5 Benefits of Emotional Intelligence in the Workplace
By Antonietta Marinelli | June 18, 2021
Emotional intelligence, sometimes referred to as EQ (“emotional quotient”), is a person’s ability to recognise, understand and reason with emotions (Cherry, 2020). It can be defined as a person who is highly self-aware, control of self-regulating their emotions, holds empathy and a high level of social skills.
According to leading EQ researcher-psychologists, Peter Salovey and John D. Mayer, there are four different levels of emotional intelligence:
- Perceiving emotions
- Reasoning with emotions
- Understanding emotions
- Managing emotions
Daniel Goleman, emotional intelligence expert states that emotional intelligence within the workplace stems from the widespread recognition that these abilities separate the most successful workers and leaders from the crowd (E. Ackerman 2021). A study conducted in 2017 by Pekaar and colleagues displayed that emotional intelligence is significantly correlated with job performance, particularly the EI/EQ components of recognizing and managing the emotions of themselves and others (E. Ackerman, 2020).
So, what are the benefits of applying emotional intelligence in your workplace?
Those who can maintain a high level of emotional intelligence naturally work better within a team. Communication is a natural ability for someone with a high EQ, for they can adjust and shift the way in which they communicate with different individuals. They are open to sharing and contributing to ideas and listen and value their coworker’s input.
A person within a management role who holds emotional intelligence offers flexibility and understanding of the complexities surrounding people’s lives.

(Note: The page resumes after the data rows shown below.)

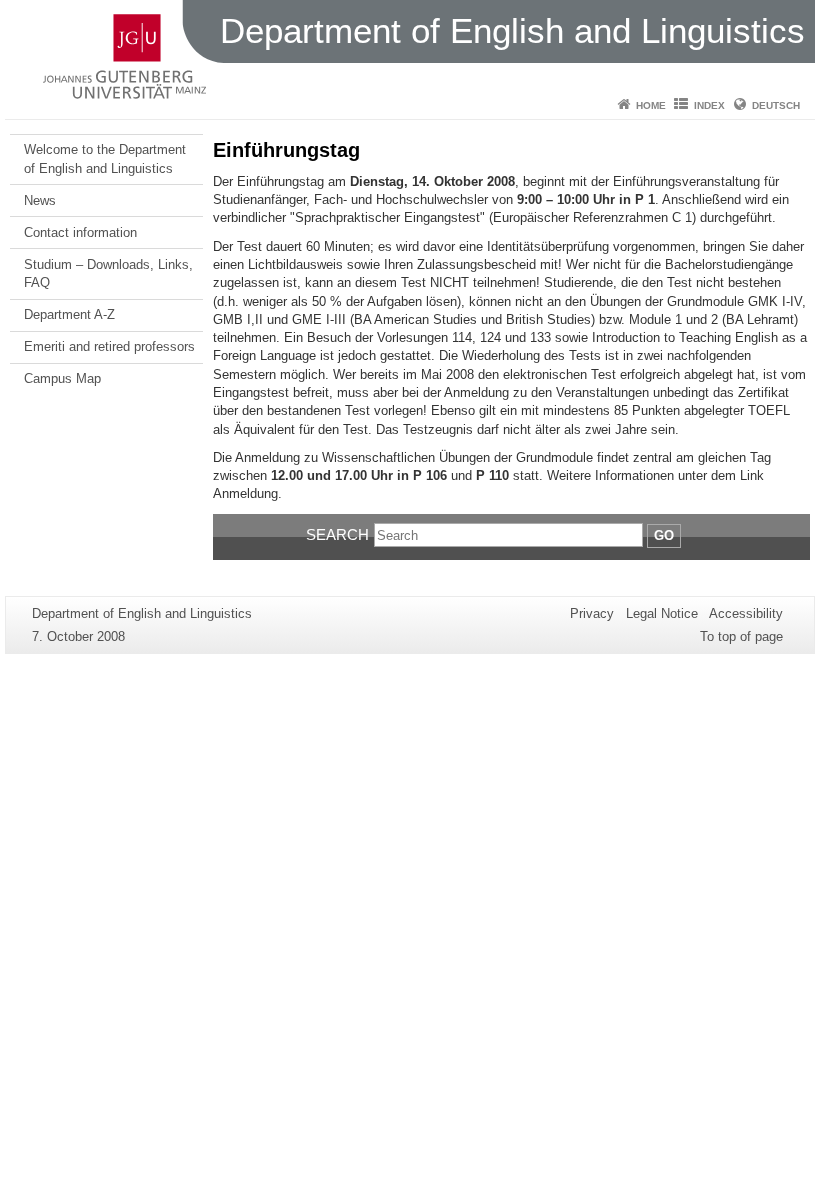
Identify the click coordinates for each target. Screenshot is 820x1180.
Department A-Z (69, 314)
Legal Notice (662, 613)
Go (664, 535)
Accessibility (746, 613)
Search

They are accepting that people hold different needs and offer ways in which can allow employees to operate and work in a way that is beneficial for them.
People who are emotionally intelligence are aware of their strengths and weaknesses, in which they ensure to utilize to the best of their ability. They are always on board with constructive criticism and use it to grow and develop as a person. They are capable of achieving times in a set-period of time whilst others with low emotional intelligence tend to over-promise and under-deliver.
4. Becoming More Self-Aware
This includes paying attention to how you are feeling and how these emotions influence your response to something. It is also questioning your strength and weaknesses in how you handle your emotions. Are you empathic? If so, how are you going to use this emotion to encourage and understand how somebody else is feeling?
5. Practicing Self-Regulation
Self-regulation is an important part of emotional intelligence. People who possess good self-regulation can adapt well to changing situations. They do not suppress things and wait for an appropriate time to bring forward how they feel without acting irrationally. Part of self regulation includes:
- Finding techniques to release workplace stress. This can include having hobbies outside of your workplace including physical exercise or meditation.
- Keeping your ‘cool’. Accept the fact that you cannot control external factors.
- Thinking before doing. To heighten your emotional intelligence, make sure you are thinking before following through with something. You can make calmer, more rational choices if you give yourself time to process and assess the situation.
Holding emotional intelligence is a great skill to have in not only a workplace, but in everyday life. There are several resources and lessons you can take from emotional psychology which can improve your EQ and improve your work performance and life success.